I look at the world, and there is so much I don’t know or understand. And I want to. I try hard to understand, because it hurts too much to see constant death and suffering on a massive scale across the Earth, not just of humans, but also plants and other animals too! And so much of it is caused by men, and I say men, because I believe patriarchy to be one of the fundamental problems. But if it’s caused by people, then shouldn’t it be possible to stop it? Just with the right combination of words and actions, shouldn’t it be possible to get everyone to change their ways? I’m sure much smarter people than me have taken a crack at it, and they do. It’s just that, we’re still in this mess. And I really don’t think that I’m special, just because I haven’t killed or tortured anyone in my life. But if I’m not special, then what makes me “special”? I don’t know the answer to that, but I believe that part of it is how I was raised. I was loved, even adored by lots of people growing up. I was also rejected a lot, by my classmates and other kids around my age. So there was a balance of being excluded from my peer groups, and yet being made to feel like I had purpose, and a place in this world, especially among my family.

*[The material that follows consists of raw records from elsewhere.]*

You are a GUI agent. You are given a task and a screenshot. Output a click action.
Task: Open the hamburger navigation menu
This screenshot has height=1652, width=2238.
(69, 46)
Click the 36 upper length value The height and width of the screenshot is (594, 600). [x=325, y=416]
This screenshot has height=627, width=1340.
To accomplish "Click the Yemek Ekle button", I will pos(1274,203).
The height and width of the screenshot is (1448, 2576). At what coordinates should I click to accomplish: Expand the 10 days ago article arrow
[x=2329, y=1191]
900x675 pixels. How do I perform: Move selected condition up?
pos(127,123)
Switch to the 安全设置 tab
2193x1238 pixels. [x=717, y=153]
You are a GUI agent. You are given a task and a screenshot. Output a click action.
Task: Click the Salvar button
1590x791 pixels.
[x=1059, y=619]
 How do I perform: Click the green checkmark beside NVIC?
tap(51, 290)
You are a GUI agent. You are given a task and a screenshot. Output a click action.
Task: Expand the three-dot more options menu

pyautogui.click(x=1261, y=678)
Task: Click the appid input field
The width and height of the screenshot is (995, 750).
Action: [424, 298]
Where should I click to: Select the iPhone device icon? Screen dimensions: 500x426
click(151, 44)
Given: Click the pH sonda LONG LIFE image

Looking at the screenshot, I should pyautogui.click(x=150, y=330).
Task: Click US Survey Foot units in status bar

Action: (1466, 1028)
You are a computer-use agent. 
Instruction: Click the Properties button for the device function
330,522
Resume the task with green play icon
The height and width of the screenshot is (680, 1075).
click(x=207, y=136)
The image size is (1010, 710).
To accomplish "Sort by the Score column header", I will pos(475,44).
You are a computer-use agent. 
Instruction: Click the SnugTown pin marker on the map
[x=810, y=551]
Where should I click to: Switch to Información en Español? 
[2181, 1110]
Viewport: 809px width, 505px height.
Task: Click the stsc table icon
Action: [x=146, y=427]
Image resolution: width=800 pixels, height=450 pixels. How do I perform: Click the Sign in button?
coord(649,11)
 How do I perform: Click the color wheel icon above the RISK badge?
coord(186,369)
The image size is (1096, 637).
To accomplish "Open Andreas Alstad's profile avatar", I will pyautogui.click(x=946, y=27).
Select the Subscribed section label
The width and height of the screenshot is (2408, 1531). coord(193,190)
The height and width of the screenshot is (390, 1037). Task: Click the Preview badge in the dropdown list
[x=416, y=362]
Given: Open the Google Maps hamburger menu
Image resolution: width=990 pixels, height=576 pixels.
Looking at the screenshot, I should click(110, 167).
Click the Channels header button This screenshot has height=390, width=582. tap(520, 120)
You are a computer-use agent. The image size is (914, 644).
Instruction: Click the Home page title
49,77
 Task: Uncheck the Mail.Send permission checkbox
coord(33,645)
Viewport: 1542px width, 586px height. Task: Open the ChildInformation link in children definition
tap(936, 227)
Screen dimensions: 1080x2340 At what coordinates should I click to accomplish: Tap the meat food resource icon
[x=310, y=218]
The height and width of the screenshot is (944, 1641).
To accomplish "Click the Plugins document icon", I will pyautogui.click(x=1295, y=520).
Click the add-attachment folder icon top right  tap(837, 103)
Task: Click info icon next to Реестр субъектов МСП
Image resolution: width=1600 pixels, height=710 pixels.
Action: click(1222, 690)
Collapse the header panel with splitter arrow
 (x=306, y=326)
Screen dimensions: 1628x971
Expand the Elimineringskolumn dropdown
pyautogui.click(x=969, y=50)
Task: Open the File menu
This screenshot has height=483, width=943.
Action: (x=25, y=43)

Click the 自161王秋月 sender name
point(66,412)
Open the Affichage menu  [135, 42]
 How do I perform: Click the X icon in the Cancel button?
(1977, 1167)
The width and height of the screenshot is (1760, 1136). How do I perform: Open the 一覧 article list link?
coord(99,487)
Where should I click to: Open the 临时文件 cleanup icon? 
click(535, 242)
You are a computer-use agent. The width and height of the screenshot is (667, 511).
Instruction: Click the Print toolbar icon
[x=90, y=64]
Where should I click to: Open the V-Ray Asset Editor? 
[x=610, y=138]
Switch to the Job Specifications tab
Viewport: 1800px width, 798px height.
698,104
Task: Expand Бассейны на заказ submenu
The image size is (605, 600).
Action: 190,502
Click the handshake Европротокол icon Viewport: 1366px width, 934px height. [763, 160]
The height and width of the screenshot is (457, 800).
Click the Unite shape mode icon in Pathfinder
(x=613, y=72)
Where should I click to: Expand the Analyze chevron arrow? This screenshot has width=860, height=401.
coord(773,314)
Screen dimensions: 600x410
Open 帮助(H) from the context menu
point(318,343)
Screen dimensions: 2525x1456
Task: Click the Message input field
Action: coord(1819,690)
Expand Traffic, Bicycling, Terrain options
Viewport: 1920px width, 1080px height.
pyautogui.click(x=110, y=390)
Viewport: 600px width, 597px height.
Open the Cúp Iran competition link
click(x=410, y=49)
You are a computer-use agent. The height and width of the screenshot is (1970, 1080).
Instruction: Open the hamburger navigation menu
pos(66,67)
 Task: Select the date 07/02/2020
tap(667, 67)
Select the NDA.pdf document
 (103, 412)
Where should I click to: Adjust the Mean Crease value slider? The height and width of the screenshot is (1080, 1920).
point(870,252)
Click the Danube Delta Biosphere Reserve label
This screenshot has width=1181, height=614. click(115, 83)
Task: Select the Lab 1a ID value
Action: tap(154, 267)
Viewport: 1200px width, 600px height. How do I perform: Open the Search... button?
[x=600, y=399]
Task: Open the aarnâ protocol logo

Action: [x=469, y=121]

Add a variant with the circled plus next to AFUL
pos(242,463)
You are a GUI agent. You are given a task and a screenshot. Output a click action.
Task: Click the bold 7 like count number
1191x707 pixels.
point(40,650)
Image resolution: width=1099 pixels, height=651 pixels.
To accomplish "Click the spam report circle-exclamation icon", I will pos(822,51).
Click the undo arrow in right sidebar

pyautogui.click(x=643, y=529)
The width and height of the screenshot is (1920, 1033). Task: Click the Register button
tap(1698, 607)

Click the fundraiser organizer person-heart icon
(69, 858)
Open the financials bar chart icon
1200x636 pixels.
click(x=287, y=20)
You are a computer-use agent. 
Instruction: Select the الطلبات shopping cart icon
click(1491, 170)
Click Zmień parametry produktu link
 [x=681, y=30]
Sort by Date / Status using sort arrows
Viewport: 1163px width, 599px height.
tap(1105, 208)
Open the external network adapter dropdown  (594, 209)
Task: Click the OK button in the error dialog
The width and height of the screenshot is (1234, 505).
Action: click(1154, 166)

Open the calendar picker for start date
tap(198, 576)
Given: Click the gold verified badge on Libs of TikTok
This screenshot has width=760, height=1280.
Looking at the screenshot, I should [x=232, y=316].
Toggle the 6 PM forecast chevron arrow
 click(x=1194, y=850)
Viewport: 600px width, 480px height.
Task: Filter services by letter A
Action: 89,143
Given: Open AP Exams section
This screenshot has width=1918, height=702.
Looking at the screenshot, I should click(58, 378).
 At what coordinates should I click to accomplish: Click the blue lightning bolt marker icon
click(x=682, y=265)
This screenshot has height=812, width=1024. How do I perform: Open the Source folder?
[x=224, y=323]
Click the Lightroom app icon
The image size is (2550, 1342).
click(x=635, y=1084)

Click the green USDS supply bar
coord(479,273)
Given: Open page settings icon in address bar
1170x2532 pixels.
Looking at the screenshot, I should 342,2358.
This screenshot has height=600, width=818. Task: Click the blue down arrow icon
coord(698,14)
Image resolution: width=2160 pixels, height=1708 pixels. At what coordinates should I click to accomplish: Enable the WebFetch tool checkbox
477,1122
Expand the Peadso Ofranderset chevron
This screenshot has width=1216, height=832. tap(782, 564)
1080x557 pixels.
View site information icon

Of course, I did do shitty things in my life. I have and I will again, probably. We are, as we are told again and again, imperfect. And that’s just fine. Still, I can’t help but stop and think. I don’t want to participate, and give myself body and soul, to an endeavour that just feeds into this mess of system that we live in despite ourselves. And yet, this system serves some of us really well, like myself. I haven’t had a job for a whole year, and I was still able to live a relatively safe and fulfilling life. That’s because my family is financially stable. But the whole concept of money is problematic, and yet, I continue to use it every day. And this has all led me to sit down and write an essay of sorts that no one might read. But the luxury of it all, to consume information, and then sit with it, before finally trying to piece it all together to understand the world a little better, is exactly why I’m “special”. Being “special” is really being privileged in certain ways. I mean, the word itself doesn’t even mean the same to everyone, but I think it says a lot about the person using the word. To me, it means having grand and possibly unreachable ideals. For example, I don’t believe that there’s anything worth killing someone for. But that ideal, I believe, is still a consequence of the life I’ve lead. I really enjoy my life, for the most part. Or, really, there are parts of my life that I’ve enjoyed so freaking much that I value life as a whole. So, it would be so hypocritical of me to wish for someone to lose theirs, or do anything that might endanger them.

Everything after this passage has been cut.